ルシルやなのは達の声が、今にも途切れそうなわたしの意識を繋ぎ止めてくれる。だけど・・・ごめん、もうダメ。やっぱり無理。今の一撃が余程よかったのか全身から力が抜けて、意識もまた朦朧としてくるんだ。

(・・・行きたかったなぁ、聖祥小学校・・・)

諦めそうになった時、『まったくさぁ。私の転生体ならもうちょっと足掻きなさいよ』って脳内に響く『シャルロッテ様・・・』のお声。フライハイト家の初代当主の妹君で、ベルカ以前レーベンヴェルトを御救いになった神話級の騎士、そして最近知ったけど前世のわたしでもある御方だ。

『お助け下さい、シャルロッテ様・・・』

『・・・・しゃあなし、か。大サービスだからね、もう1人のシャルロッテ(わたし)♪』

――真紅の両翼(ルビーン・フリューゲル)――

体の支配権がわたしからシャルロッテ様に移ったのが判った。魔力が引き出されて、背中からバサッと魔力で出来た翼が生まれた。翼を羽ばたかせて体勢を立て直して、ルミナから距離を取る。さらに「醒めよ、ゼーゲン」わたしの口から何かしらの名前が発せられたら、胸のうちが熱くなって、意識や痛みが回復した。

「ルシル! サポートお願い! 勝つよ、絶対!」

「君は・・・! ああ、いいだろう!」

――弓神の狩猟(コード・ウル)――

ルシルが弓矢を魔力で創りだして、「往けッ!」槍のように長い矢を発射。向かうのは宙に佇むルミナ。矢は途中で無数の光線となってルミナを全方位から襲うけど、「ゲシュヴィント・フォーアシュトゥース」超高速移動魔法によって瞬時に包囲から離脱して、ルシルの元へとそのまま突進・・・「させるかっつうの!」の前にシャルロッテ様が立ちはだかる。
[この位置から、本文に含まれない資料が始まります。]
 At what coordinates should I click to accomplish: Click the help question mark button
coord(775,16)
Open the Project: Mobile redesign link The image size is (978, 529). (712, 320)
「『イリス。よく見て、感じて、習得しなさい。絶対切断能力(キルシュブリューテ)の使い方!』せい!」

――光牙月閃刃(シャイン・モーントズィッヒェル)――

「なんで空を飛べているのか、気にはなるけど今は・・・!」

――ファルコンメン・ツェアシュティーレン――

真紅の魔力を纏う“キルシュブリューテ”と、ルミナの素手が真っ向から衝突。普通ならデバイスの方が砕かれるけど、今回は砕かれることなくそれどころか「痛っ・・!?」ルミナにダメージを与えた。

「今の・・・絶対切断(アブゾルーテ・フェヒター)・・・!?」

――燃え焼け(コード)汝の火拳(セラティエル)――

驚きのまま後退したルミナの頭上から降って来たのはルシルの火炎砲撃。隙だらけだったにも関わらずルミナは拳を振り上げて、砲撃を真っ向から殴って粉砕。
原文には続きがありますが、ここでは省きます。